Could you copy exactly the lines from the one containing "Click the dropdown chevron arrow" through the last line of the records below, leaving out any pictures?

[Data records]

========================

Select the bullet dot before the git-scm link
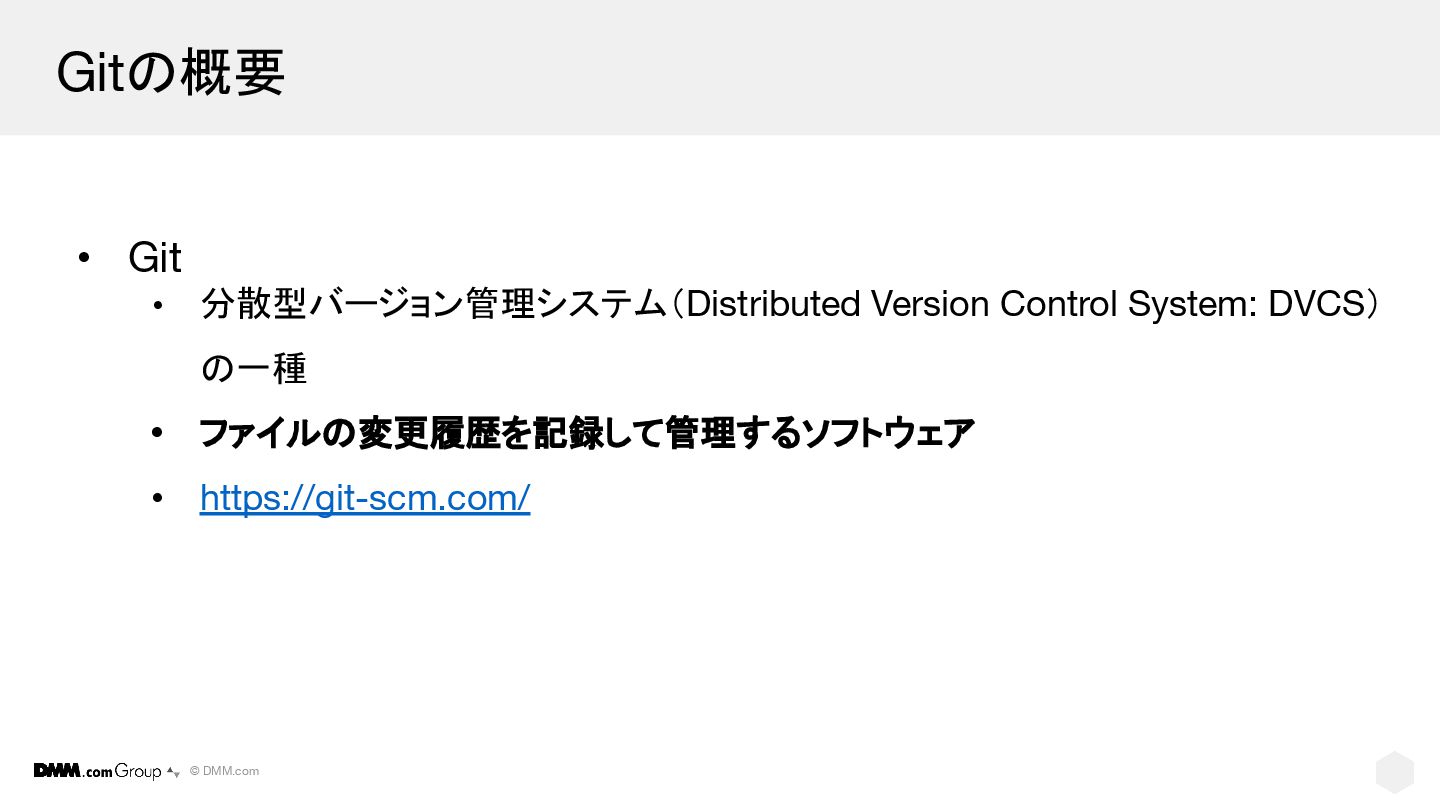Image resolution: width=1440 pixels, height=810 pixels. (x=157, y=497)
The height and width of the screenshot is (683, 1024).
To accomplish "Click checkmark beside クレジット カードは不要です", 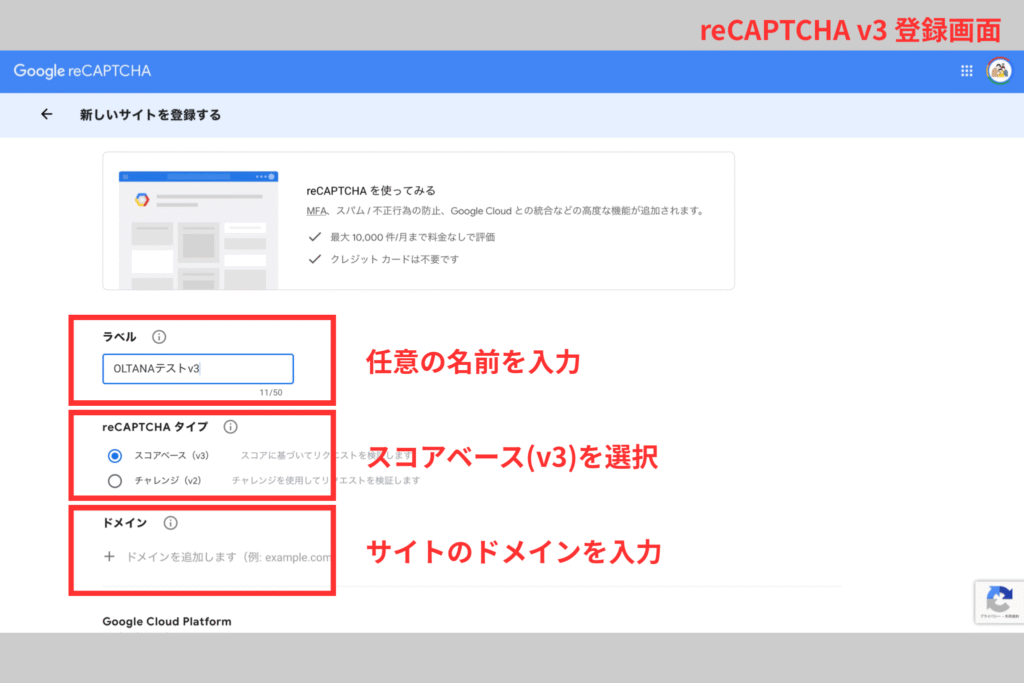I will click(314, 260).
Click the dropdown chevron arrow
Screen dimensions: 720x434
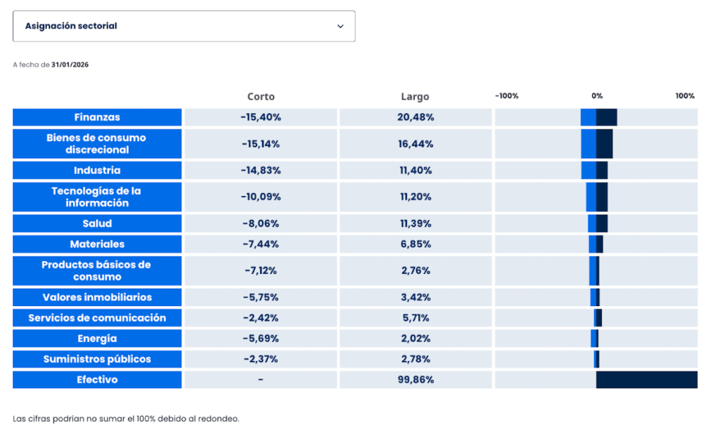[x=340, y=26]
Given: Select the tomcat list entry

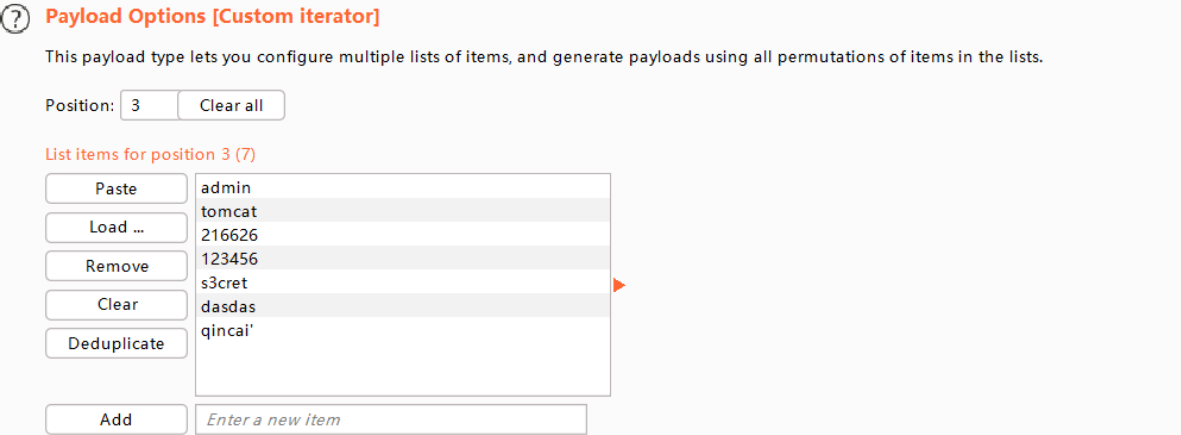Looking at the screenshot, I should 229,211.
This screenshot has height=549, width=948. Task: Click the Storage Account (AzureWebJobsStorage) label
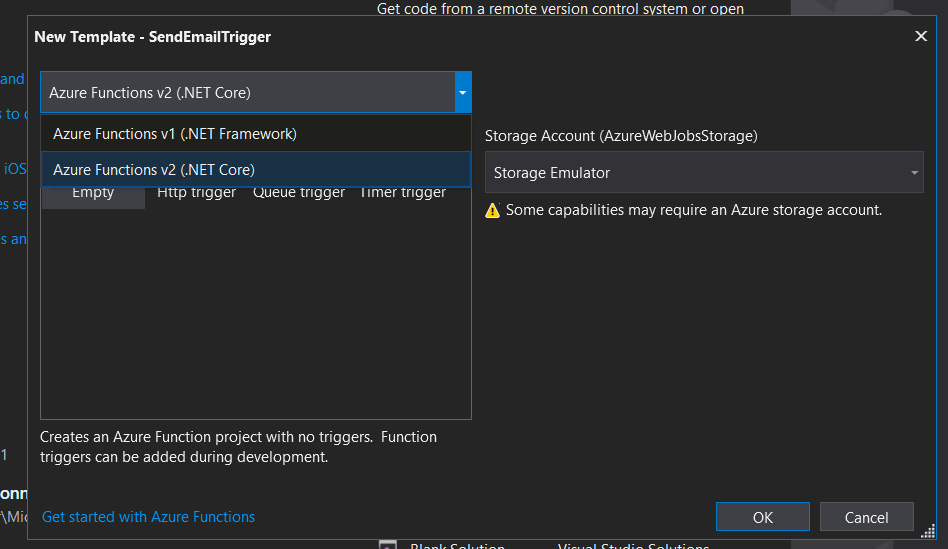click(x=621, y=135)
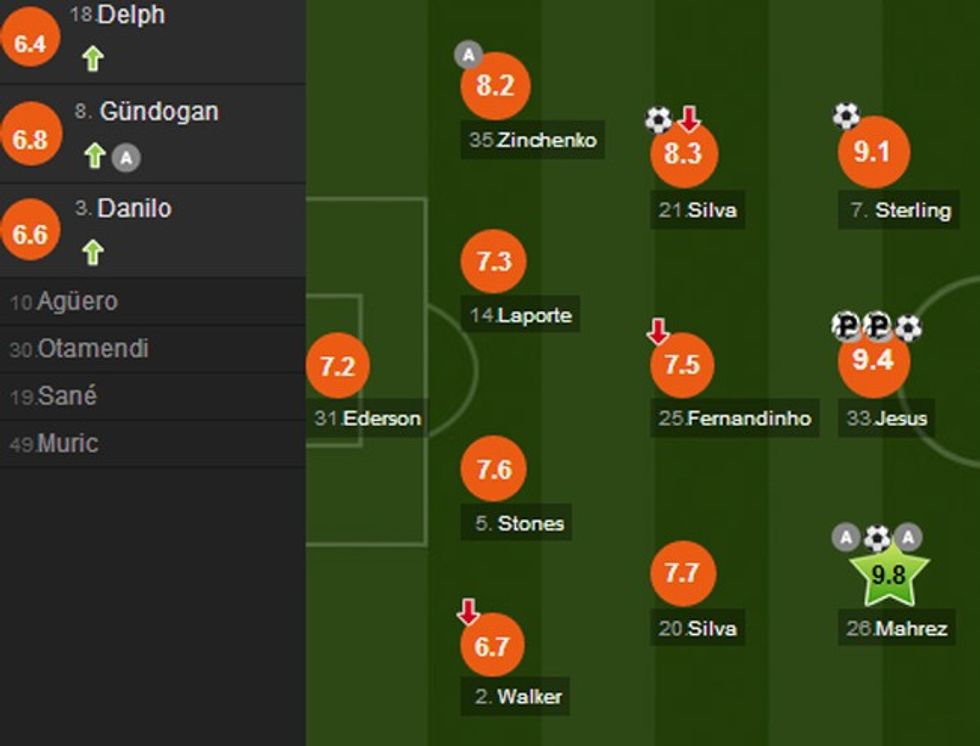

========================

**Response to the task**
Click the dropdown chevron arrow
Screen dimensions: 720x434
[x=340, y=26]
Given: Select the tomcat list entry

Looking at the screenshot, I should 229,211.
This screenshot has height=549, width=948. Task: Click the Storage Account (AzureWebJobsStorage) label
click(x=621, y=135)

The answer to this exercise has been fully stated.